A portrait of the late PR mogul turned spin doctor and international ‘reputation manager’ Lord Tim Bell
Dirs. Richard Poplak, Diana Neille. South Africa/Canada 2020. 105 mins.
If you’re inclined to political paranoia, South African documentary Influence is unlikely to reassure you in any way. However, it does considerably clarify the stakes of modern conspiracy theory, making it apparent that much chicanery on the world stage is simply a matter of unprincipled people doing unconscionable things for huge amounts of money. A portrait of the late PR mogul turned spin doctor and international ‘reputation manager’ Lord Tim Bell, this hugely detailed, altogether unnerving exposé explores his role in political manipulation over several decades, notably in the UK, South Africa and Chile. Premiered in Sundance, Influence now screens online at Sheffield Doc/Fest, and indeed, it may be watched at home – allowing for pauses both to absorb the byzantine complexity of the facts conveyed, and for the odd stiff drink as you reel at their enormity.

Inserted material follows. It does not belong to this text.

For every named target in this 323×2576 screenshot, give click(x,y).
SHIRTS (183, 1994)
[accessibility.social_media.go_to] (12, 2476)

Bell notes that he regards his own activities as amoral, rather than immoral; but the film represents a world in which ethical fine distinctions seem a superfluity.
Built around an interview with Bell – who died in August last year - the film begins with the collapse of his company Bell Pottinger in 2017, and traces his spectacular rise and fall. Bell’s eminence in advertising and PR started in earnest when he co-founded Saatchi and Saatchi in 1970; he then masterminded the advertising campaign that led to Margaret Thatcher’s election in 1979, which gave him unprecedented access to the corridors of power, both in the UK and worldwide. He went on to work for Augusto Pinochet’s regime in Chile in its final stages, and it is no doubt characteristic that in one stretch of interview, Bell in one breath denies ever having met the general, then admits that he did, coolly commenting, “We got paid a hell of a lot of money,” and adding noncommittally, “He’s supposed to have done some terrible things.”
Later on, Bell notes that he regards his own activities as amoral, rather than immoral; but the film represents a world in which ethical fine distinctions seem a superfluity.
Written and directed by South African film-makers/journalists Richard Poplak and Diana Neille, the film focuses in particular on Bell’s influence in their own country, and the way in which his activity there finally brought him and his company crashing down (an inquiry led to the firm’s expulsion from professional body the Public Relations and Communications Association, and eventually it going into administration). Bell’s first involvement with South Africa came in the early 90s at the end of apartheid, when he worked with outgoing president F.W. de Klerk (one of the interviewees). He was back in the country during the presidency of Jacob Zuma, acting for powerful financiers the Gupta brothers, with Bell Pottinger’s work there aggravating racial tensions in order to secure the Guptas’ influence. Bleak as the film’s overall picture is, it offers hope in this section, focusing on the role of South African MP Phumzile van Damme in bringing Bell Pottinger to justice, and on the work of investigative journalists such as Marianne Thamm and the staff of online organ the Daily Maverick.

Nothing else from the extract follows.